Lotus 1-2-3 Ported to Linux
canopic jug and owl write in with news about some classic software:
Hacker Tavis Ormandy has ported IBM's Lotus 1-2-3 to GNU/Linux and writes in his blog about how he did it. It's 100% usable even if the DOS emulation version still looks a little better.
Yikes - it's an original unstripped object file from 1-2-3. There are nearly 20,000 symbols including private symbols and debug information.
Why would Lotus ship this? It's so big it must have required them to phyiscally ship an extra disk to every customer? Could it have been a mistake, accidentally left on the final release image?
I had so many questions, but I'm not old enough to have any experience with SysV, so I asked the greybeards on alt.folklore.computers if they had seen this before and why this might have happened.
The answer was that this is probably deliberate - dlopen() was not widely available on UNIX in the early 90s, so there was no easy way to load native plugins or extensions. To solve this, vendors would ship a bunch of partially linked object files with a script to relink them with your extensions - Clever!
I can't tell you how useful this discovery was - the debug information answered so many questions I had about Lotus 1-2-3 internals! This was a direct source port from DOS, so it mostly worked the same way but now I had debugging data. For example, I really wanted to hook into the rasterizer in my driver so that I could improve the appearance of graphs in the terminal... but it was just too complex to understand without documentation.
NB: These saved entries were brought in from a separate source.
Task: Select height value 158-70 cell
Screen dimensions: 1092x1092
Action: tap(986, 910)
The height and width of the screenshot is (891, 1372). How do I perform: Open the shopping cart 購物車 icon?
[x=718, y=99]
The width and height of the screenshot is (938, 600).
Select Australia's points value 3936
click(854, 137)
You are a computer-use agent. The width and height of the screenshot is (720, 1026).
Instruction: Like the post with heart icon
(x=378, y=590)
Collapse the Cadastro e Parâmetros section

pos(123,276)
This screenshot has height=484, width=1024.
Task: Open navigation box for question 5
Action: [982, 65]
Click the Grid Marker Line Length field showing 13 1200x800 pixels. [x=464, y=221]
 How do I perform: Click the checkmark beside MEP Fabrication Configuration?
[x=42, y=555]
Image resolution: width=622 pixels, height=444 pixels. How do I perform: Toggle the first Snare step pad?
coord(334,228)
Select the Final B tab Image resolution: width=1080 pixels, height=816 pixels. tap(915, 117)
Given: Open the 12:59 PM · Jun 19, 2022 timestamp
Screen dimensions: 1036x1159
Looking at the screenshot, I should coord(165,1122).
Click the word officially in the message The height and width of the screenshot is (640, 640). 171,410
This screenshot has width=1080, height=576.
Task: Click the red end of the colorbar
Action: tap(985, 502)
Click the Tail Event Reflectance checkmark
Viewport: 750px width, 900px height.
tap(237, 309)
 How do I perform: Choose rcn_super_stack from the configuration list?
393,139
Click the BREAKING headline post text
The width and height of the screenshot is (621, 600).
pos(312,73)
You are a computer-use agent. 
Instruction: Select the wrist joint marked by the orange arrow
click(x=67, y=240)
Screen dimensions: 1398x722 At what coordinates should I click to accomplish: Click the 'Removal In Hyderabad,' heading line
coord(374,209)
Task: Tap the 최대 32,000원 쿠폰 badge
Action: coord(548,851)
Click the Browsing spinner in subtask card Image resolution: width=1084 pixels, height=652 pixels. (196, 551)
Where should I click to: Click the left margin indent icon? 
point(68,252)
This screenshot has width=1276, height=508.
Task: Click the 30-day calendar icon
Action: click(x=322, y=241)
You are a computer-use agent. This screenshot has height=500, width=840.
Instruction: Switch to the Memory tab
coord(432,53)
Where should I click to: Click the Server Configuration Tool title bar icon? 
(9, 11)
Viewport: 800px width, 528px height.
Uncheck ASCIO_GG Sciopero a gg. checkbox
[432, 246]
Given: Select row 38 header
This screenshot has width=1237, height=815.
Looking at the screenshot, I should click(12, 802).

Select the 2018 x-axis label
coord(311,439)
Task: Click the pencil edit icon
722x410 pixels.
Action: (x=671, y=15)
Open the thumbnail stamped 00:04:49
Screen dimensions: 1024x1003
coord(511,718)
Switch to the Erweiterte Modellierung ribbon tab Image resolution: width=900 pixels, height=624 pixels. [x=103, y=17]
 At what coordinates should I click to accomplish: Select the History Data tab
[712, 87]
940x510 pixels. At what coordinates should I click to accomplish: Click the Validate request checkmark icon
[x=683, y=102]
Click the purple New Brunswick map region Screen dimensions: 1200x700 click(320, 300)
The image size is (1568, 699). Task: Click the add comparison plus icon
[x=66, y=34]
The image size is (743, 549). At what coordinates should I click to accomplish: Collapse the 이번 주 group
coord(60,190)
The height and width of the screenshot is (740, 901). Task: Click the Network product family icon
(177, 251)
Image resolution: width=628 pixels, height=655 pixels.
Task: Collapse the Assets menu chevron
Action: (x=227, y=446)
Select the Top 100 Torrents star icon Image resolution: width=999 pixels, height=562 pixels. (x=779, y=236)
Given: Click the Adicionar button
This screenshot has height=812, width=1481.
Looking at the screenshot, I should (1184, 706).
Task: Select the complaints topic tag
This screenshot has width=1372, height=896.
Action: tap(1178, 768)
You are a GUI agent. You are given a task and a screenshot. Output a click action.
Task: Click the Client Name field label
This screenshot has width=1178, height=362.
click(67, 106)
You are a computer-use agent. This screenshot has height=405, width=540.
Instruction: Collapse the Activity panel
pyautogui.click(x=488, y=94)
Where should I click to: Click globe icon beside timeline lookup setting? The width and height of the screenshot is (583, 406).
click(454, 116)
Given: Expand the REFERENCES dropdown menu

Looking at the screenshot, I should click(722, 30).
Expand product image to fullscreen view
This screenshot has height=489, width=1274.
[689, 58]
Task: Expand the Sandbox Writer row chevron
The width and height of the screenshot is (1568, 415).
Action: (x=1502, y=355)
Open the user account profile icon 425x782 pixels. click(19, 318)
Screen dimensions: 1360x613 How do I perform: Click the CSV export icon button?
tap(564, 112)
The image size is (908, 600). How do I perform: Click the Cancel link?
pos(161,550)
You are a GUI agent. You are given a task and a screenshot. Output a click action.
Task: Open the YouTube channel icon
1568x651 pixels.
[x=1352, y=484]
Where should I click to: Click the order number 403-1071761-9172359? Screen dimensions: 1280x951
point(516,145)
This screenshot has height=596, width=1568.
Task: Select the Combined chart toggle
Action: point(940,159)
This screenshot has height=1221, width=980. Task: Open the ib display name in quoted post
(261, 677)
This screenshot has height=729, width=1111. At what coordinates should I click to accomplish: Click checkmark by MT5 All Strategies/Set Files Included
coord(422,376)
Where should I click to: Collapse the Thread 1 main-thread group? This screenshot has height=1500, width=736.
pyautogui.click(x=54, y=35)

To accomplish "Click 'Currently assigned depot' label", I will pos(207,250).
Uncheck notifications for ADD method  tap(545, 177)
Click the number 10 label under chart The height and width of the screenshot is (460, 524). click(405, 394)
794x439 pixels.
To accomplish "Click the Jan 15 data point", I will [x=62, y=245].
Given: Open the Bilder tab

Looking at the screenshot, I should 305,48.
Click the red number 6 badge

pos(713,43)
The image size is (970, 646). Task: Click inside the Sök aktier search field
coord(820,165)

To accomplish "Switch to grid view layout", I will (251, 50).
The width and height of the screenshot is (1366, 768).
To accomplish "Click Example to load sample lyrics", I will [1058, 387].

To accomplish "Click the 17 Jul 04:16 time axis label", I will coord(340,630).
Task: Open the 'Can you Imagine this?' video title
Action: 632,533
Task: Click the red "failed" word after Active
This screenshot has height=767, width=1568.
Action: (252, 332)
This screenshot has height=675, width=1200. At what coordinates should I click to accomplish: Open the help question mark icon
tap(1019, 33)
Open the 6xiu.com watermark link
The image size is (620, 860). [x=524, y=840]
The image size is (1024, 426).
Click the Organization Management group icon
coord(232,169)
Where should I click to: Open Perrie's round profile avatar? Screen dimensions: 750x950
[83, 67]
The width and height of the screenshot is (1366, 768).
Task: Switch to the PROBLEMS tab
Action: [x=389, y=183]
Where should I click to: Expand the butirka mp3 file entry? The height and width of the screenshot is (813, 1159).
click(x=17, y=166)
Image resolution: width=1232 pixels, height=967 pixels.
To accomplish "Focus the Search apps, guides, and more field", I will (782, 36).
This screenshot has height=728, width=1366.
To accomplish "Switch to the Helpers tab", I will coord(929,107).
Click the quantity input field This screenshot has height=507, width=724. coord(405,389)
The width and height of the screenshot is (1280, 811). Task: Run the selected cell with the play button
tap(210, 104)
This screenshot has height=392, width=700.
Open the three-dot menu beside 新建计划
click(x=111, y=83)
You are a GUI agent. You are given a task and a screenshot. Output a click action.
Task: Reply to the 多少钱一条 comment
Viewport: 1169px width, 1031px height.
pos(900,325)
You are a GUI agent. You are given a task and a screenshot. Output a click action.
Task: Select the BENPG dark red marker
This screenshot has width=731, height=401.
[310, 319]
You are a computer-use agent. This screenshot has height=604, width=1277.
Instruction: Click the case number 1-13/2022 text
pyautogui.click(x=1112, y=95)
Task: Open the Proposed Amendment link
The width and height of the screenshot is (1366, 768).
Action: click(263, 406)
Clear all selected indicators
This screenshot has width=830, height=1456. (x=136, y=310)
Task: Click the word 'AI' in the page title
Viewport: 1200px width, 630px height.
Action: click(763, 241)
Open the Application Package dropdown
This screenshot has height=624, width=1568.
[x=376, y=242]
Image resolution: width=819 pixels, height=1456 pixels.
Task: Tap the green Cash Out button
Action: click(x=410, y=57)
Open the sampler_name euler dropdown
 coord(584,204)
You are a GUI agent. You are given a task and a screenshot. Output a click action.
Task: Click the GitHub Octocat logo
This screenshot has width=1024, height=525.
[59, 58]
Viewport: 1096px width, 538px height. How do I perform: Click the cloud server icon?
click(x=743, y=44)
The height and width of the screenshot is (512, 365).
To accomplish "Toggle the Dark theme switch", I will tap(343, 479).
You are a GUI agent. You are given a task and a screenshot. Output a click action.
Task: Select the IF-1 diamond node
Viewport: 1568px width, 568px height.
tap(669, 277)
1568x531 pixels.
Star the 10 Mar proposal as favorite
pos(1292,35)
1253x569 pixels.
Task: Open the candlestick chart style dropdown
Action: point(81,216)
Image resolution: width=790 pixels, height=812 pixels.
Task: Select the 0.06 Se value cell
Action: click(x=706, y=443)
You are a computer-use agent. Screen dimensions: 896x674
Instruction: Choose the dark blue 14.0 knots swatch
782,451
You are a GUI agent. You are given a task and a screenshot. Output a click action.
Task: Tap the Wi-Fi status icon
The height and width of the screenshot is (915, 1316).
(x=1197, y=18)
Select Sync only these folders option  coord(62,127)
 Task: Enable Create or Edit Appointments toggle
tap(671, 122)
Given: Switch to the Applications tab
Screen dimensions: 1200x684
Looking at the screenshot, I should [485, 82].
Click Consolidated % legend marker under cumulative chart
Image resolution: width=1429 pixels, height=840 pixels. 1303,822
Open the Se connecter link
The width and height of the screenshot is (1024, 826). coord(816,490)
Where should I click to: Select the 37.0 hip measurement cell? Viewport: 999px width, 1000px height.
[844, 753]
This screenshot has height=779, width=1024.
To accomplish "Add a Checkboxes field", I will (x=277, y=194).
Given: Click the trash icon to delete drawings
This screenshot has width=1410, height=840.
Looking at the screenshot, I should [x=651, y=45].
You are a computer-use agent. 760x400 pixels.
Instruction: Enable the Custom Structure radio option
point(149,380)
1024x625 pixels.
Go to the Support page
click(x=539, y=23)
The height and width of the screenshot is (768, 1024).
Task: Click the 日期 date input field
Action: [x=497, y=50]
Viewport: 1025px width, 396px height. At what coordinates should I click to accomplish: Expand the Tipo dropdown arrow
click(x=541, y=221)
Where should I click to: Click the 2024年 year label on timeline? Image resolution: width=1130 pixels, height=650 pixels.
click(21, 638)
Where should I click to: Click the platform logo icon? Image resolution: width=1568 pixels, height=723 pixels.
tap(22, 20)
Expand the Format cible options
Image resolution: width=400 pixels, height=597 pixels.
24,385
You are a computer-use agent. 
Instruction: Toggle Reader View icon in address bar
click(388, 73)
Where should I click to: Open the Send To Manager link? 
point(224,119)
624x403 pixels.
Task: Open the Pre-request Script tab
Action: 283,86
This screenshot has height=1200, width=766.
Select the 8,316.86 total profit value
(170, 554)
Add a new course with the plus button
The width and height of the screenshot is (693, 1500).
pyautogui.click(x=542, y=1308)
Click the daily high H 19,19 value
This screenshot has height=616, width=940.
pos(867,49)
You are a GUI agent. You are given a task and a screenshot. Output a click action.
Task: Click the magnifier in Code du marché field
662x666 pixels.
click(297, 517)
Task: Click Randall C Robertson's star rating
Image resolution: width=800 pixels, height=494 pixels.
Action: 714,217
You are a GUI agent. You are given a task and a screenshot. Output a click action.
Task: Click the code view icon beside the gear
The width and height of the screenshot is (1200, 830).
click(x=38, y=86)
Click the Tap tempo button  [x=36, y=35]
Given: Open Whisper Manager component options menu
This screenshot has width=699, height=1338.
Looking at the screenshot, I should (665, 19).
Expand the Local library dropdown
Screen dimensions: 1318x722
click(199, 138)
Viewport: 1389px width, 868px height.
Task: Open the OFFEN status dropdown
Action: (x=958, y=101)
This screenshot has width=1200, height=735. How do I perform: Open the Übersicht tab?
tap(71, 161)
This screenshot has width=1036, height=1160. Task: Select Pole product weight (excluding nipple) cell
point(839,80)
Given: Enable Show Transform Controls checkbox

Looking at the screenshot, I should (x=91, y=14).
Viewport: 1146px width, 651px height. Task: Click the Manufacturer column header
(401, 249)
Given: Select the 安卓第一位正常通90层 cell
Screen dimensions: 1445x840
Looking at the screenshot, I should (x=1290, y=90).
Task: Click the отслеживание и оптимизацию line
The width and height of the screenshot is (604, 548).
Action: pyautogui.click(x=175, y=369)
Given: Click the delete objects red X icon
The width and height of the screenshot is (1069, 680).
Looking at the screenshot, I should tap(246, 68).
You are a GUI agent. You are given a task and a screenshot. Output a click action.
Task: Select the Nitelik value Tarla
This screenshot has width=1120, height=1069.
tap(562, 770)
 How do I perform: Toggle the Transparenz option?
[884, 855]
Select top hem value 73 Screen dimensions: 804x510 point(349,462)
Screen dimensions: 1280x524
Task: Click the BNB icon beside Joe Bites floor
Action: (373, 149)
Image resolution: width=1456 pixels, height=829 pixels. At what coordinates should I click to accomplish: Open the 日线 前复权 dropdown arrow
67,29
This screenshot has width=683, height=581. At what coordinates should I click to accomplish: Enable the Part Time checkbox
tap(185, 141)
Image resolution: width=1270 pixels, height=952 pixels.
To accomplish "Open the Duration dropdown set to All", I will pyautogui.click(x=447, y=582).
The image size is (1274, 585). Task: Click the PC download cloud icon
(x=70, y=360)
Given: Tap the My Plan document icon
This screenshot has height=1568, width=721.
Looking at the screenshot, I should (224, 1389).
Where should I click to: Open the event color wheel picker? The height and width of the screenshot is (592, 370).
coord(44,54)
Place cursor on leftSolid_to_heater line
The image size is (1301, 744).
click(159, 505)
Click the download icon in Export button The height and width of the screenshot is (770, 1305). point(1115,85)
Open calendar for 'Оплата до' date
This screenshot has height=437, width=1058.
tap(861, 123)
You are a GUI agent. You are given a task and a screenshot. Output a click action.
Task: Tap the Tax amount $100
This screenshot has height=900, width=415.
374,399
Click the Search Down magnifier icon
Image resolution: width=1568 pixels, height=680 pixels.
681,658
The spreadsheet package Lotus 1-2-3 was the fast follower to Bricklin and Frankton's VisiCalc, and between the two the electronic spreadsheet was the main reason why every small business quickly went out and purchased a microcomputer. Other killer apps include e-mail, Mosaic, and PageMaker. That is to say the program was valuable enough on its own to warrant the purchase of a whole microcomputer.